Moon put down her spoon to reach out and cover his free clawed hand with hers. It was a sympathetic gesture that he did not seem to be accustomed to nor know what to do about it.

"I just need something to call you," she said. "And not something so impersonal as 'you'".

"If it's that important to you, then you pick something," he answered after a long moment of looking down at their hands. He flicked his eyes back up to hers. "I'll answer to whatever you come up with."

Moon was surprised by this invitation. She had never named anything or anyone before. She didn't know how much thought should go into it. She looked him up and down, trying to decide if there was any name she knew that might fit him.

She took another spoonful of her ice cream and – going with the first thing that popped into her head – said, "Toffee".
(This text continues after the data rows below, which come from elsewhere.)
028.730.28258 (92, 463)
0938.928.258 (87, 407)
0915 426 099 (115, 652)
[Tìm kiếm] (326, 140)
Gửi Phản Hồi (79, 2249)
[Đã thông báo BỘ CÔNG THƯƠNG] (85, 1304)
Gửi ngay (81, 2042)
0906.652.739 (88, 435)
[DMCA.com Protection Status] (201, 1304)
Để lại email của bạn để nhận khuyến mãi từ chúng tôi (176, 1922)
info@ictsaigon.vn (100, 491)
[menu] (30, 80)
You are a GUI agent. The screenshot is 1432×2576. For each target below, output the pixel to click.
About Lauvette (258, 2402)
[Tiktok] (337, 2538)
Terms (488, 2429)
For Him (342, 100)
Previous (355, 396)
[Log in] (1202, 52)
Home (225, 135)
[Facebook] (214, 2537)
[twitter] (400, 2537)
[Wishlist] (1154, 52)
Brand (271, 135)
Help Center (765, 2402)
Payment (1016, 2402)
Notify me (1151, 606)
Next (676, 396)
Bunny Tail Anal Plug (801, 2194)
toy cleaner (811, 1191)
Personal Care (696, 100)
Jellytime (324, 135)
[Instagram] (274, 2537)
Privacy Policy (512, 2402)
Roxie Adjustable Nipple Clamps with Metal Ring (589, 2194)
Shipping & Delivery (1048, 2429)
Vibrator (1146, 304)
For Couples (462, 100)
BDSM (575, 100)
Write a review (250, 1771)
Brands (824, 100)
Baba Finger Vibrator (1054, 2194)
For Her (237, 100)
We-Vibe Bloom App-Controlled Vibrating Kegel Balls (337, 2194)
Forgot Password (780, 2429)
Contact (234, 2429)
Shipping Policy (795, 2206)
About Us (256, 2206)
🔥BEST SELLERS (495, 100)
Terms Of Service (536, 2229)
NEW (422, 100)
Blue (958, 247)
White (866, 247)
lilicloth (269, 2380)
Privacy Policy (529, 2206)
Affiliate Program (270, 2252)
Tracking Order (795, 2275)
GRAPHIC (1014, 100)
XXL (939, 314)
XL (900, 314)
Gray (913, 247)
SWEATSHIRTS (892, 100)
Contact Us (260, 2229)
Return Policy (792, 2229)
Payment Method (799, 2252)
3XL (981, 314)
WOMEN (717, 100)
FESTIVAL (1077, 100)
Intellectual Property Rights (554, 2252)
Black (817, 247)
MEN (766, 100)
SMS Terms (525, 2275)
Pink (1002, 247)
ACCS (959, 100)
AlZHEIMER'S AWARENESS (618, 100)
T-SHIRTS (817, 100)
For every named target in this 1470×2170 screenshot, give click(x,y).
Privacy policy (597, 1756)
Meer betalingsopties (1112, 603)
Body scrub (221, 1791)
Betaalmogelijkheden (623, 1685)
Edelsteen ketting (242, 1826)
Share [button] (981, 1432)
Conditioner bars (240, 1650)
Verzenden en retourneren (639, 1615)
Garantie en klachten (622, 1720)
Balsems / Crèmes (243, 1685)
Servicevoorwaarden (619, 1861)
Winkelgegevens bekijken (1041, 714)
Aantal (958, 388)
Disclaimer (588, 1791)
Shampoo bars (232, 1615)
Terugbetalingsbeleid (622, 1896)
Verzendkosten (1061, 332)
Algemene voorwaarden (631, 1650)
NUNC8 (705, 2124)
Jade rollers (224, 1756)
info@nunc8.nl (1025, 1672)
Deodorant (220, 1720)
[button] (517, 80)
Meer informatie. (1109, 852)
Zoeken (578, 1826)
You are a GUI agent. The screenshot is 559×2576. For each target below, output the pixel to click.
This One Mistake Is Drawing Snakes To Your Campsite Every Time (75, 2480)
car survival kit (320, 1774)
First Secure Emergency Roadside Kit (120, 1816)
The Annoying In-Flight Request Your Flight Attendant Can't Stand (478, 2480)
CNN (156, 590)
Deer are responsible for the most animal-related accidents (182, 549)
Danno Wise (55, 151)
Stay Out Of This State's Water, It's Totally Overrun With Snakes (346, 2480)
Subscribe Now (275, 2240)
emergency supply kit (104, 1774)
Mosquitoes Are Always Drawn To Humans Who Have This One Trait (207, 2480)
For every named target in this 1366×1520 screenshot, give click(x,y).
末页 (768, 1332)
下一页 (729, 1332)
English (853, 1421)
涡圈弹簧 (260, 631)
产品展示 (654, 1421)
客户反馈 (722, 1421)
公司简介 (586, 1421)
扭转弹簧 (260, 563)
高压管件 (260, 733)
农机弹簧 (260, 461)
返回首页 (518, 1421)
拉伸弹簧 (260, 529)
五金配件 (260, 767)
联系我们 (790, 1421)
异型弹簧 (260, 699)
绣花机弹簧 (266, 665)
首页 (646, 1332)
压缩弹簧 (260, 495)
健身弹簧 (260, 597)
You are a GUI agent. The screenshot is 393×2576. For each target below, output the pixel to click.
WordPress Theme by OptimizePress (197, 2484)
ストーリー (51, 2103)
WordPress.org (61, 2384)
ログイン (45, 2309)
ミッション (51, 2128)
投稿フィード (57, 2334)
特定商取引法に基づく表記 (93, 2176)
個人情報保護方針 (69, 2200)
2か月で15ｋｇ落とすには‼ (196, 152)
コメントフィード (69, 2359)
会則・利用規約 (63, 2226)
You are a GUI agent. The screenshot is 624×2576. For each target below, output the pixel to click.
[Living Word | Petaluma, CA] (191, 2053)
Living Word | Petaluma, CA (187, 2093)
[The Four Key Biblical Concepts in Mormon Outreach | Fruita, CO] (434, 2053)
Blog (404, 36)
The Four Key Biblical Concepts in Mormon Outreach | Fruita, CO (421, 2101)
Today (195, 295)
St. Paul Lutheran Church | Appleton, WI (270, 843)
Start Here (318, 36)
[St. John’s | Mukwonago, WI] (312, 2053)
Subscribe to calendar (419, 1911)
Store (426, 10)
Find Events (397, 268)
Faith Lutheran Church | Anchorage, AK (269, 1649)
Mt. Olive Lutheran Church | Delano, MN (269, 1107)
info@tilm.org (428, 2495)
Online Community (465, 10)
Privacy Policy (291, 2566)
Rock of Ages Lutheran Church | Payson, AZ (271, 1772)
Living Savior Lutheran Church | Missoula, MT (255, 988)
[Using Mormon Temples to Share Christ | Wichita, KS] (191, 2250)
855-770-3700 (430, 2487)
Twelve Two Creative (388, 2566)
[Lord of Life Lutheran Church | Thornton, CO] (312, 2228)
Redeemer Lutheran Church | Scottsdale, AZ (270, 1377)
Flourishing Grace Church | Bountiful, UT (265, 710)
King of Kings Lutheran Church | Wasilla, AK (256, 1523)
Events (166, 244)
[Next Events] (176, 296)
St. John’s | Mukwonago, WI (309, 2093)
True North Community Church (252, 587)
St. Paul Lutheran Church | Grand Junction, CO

He looked more than a bit confused. "Why Toffee?"he asked with more than slight bemusement.

"Because it's the least monster-sounding thing I can think of, and you're the least-monstery creature I've met," she smiled warmly as she took another bite. "Plus it's the kind of ice cream you got."

The newly-christened Toffee made an amused sound,but said nothing as he continued licking his ice cream,which was nearly down to the cone now.

"And I'd be happy to call you 'friend' as well," Moon added. This prompted a smile from the reptile, which only made Moon's smile grow as she scraped the bottom of her own ice cream cup.

"Let me pick the next place," Toffee said. "Then..." he hesitated. "Then I think I should take you back home."

"Home? But we're having so much fun," Moon said. Even with the dangerous stuff, she couldn't even fathom going back home now that she had tasted this little bit of adventure.

"I may not know much about having people like parents,but I'm sure yours are worried sick by now. And at the very least your royal guards are probably searching every conceivable dimension for you."

Moon drooped at that thought, he was probably right. Her mother must be in a tizzy and her father must be scrambling the guards as they sat there. The guilt over the realization of what she had done with this impulsive trip started to really sink in. Of course he was right, this had been a pretty dumb move on her part. But there was still a very large part of her that did not regret it.

"Also I think four jumps is enough for your first time."

Moon perked up at that. 'First time'? "What do you mean?"

"Only that if you were to go home soon, I could come back that much sooner to take you out again."

"Really? You'd do that?" her eyes widened and she leaned in closer towards him, nearly jumping off her chair.

"Of course," he answered, now smiling with his teeth, possibly amused by her sudden burst of excitement. "What are friends for?"